- Directed by: Quirino Cristiani
- Written by: Quirino Cristiani
- Release date: 1918;
- Running time: Unknown
- Country: Argentina
- Languages: Silent film Spanish (Castellano) intertitles

= Sin dejar rastros =

Sin dejar rastros (Spanish: "Without a Trace") is a 1918 lost Argentine animated feature film. It was written and directed by Quirino Cristiani. The film used cutout animation.

==Plot==
The plot revolved around the recent incident involving the German commander Baron von Luxburg who sank an Argentine ship intending to frame the Entente for the act.
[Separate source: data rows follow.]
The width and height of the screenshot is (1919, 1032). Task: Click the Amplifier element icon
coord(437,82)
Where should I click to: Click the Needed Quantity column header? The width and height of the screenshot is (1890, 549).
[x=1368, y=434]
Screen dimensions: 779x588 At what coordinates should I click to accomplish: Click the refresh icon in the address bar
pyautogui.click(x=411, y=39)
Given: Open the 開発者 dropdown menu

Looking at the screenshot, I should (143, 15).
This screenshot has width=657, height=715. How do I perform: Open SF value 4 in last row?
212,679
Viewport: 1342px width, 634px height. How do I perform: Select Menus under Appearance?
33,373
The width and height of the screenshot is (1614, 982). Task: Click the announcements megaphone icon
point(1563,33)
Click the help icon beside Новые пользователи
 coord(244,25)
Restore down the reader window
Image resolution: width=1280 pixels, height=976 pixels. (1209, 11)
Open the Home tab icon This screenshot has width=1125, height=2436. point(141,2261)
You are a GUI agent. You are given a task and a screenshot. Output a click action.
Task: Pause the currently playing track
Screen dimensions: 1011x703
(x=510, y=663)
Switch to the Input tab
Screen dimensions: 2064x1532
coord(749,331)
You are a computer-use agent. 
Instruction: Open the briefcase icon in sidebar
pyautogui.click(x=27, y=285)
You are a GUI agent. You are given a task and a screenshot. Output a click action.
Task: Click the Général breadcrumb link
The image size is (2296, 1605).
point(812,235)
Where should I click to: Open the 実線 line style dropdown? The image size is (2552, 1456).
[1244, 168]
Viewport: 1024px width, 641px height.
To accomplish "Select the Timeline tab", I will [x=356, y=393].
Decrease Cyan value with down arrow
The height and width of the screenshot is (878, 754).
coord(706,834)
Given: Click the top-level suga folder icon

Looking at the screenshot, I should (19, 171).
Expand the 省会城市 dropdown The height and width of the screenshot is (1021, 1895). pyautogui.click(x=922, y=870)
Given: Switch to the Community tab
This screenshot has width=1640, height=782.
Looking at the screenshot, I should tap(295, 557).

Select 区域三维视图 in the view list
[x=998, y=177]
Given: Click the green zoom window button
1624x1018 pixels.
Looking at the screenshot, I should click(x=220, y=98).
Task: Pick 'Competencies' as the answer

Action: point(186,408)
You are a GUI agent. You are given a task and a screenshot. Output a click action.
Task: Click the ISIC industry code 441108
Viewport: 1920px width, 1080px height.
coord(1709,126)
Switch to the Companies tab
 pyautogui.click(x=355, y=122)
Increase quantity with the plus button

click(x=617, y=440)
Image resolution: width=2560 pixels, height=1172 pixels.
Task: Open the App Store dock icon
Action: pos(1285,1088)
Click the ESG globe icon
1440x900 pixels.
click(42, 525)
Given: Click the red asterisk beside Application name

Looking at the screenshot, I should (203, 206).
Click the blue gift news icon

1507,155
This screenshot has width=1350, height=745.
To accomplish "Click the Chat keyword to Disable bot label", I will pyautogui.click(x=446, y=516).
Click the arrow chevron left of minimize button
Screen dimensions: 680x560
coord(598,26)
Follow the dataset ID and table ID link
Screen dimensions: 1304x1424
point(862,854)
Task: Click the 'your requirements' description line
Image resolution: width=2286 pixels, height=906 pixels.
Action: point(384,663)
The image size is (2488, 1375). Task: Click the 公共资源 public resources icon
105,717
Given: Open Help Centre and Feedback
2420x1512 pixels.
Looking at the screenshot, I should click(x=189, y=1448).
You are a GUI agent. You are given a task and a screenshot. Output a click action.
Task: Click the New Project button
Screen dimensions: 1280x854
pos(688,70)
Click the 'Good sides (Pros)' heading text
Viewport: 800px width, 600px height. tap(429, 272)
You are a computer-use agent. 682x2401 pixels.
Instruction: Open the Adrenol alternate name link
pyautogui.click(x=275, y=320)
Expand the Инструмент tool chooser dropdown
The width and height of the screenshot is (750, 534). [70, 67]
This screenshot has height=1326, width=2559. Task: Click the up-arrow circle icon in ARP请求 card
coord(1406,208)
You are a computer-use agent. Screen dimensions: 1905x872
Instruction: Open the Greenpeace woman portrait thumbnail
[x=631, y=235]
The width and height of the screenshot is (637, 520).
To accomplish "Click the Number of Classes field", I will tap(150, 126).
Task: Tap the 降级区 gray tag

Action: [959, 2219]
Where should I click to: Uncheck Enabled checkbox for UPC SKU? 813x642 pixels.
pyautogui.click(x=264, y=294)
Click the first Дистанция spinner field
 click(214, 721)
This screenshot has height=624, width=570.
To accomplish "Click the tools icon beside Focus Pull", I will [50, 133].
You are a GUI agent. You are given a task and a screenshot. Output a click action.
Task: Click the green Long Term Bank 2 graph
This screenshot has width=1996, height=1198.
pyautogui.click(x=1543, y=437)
Reports from survivors helped everyone to realize what had truly happened. This plot summary appeared in The Moving Picture World for September 21, 1918:

Under the title "Sin Dejar Rastros," the Spanish equivalent of the German "Spurlos Versenkt," a satirical picture, made up of animated cartoons, has been successfully released in Argentina. The film depicts, in a humorous vein, some of the plots engineered by Count Luxburg, the Kaiser's representative in Buenos Aires, which were exposed by our own State Department. It starts with an iinaginary description of the local German Legation, a building full of traps, underground passages, mysterious closets, infernal machines, etc., and the final shows "Juan Pueblo" (the common people) delivering an energetic kick to the Hun minister, who is swallowed by the waves and disappears spurlos versenkt.

==Reception==
The film was not as successful as Cristiani's previous film El Apóstol from 1917, since Sin dejar rastros was confiscated by the Ministry of Foreign Affairs by order of President Hipólito Yrigoyen. It is unknown if any copies of the film exist, and is considered a lost film.